Informacje o cyberataku potwierdziła Prokuratura Generalna Federacji Rosyjskiej. Zaatakowane zostały systemy informatyczne Aerofłotu.
Do przeprowadzenia operacji przyznały się dwa ugrupowania hakerskie – Silent Crow oraz Białoruscy Cyberpartyzanci. Są to grupy znane z działalności proukraińskiej. Grupy te twierdzą, że operacja była przygotowywana od roku, a jej celem było całkowite unieruchomienie systemów największego rosyjskiego przewoźnika.
W wyniku ataku zniszczono około 7000 serwerów, a z sieci firmowej wykradziono ponad 20 terabajtów danych, w tym poufne informacje z korporacyjnej poczty elektronicznej oraz zasobów serwerowych.

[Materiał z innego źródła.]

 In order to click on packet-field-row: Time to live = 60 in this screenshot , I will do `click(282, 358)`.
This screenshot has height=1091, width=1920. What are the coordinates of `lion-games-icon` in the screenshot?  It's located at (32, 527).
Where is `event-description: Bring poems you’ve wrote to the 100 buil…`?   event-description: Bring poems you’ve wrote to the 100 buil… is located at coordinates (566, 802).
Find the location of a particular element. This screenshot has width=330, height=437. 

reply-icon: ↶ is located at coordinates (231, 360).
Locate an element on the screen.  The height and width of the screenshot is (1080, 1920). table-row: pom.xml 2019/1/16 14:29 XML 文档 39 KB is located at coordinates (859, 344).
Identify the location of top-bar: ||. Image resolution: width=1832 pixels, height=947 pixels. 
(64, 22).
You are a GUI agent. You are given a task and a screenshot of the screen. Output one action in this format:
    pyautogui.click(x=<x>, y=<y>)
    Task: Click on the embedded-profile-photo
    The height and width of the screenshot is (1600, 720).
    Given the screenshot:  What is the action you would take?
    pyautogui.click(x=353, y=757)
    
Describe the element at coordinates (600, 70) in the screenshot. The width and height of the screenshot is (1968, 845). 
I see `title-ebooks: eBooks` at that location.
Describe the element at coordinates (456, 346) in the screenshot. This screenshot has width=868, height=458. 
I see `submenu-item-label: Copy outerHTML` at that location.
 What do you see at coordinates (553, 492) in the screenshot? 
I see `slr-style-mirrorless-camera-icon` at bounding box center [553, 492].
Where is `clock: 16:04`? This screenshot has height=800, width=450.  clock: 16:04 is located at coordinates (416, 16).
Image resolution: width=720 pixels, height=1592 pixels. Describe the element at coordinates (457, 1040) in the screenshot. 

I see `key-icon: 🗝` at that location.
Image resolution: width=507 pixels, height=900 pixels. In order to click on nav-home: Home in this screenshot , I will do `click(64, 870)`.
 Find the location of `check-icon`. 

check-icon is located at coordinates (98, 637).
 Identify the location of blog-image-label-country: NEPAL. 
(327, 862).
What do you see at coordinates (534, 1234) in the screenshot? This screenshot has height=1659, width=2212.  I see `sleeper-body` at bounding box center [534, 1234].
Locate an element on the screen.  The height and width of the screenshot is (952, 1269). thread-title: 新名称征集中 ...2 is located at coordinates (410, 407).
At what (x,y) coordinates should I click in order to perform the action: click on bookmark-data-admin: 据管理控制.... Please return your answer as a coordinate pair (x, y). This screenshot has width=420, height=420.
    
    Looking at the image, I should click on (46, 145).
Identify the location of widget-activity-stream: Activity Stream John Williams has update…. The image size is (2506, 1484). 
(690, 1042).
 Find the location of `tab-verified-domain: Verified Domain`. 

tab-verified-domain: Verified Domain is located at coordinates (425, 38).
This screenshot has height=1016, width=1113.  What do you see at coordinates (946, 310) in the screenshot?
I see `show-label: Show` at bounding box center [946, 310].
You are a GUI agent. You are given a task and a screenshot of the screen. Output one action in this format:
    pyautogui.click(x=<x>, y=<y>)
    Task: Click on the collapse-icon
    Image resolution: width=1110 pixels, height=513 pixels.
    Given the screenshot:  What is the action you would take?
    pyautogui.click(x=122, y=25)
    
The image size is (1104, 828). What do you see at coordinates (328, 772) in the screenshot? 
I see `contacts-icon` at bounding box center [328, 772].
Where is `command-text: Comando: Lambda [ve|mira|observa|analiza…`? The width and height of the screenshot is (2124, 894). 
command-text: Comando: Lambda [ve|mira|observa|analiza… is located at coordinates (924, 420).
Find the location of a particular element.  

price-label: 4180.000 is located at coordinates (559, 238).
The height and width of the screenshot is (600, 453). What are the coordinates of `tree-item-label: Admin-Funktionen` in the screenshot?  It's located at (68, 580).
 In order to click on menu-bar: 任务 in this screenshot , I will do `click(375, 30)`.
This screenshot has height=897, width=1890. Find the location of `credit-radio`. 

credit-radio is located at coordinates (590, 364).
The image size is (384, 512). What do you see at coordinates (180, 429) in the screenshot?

Atak miał być dla Aerofłotu tak dotkliwy ze względu na skrajne zaniedbania rosyjskiego przewoźnika w zakresie cyberbezpieczeństwa Aerofłot miał korzystać ze starych systemów operacyjnych Windows XP oraz Windows Server 2003. Kluczowe dla systemów hasła bezpieczeństwa miały być niezmienione od 2022 roku.
Atak na Aerofłot miał dla rosyjskiego przewoźnika katastrofalne skutki. Linie straciły dostęp do swoich kluczowych systemów, co spowodowało masowe odwołania lotów, zwłaszcza z i do Moskwy. Nad ranem Aerofłot potwierdził odwołanie 40 lotów, jednak liczba ta na pewno wzrosła. Przewoźnik rozpoczął zwracanie pasażerom zarejestrowanego bagażu oraz zwrot pieniędzy za bilety – nie jest to jednak obecnie możliwe z powodu całkowitego paraliżu systemów Aerofłotu.
Władze Aerofłotu apelują do pasażerów odwołanych rejsów, by nie przyjeżdżali na lotniska, aby nie pogarszać i tak już napiętej sytuacji.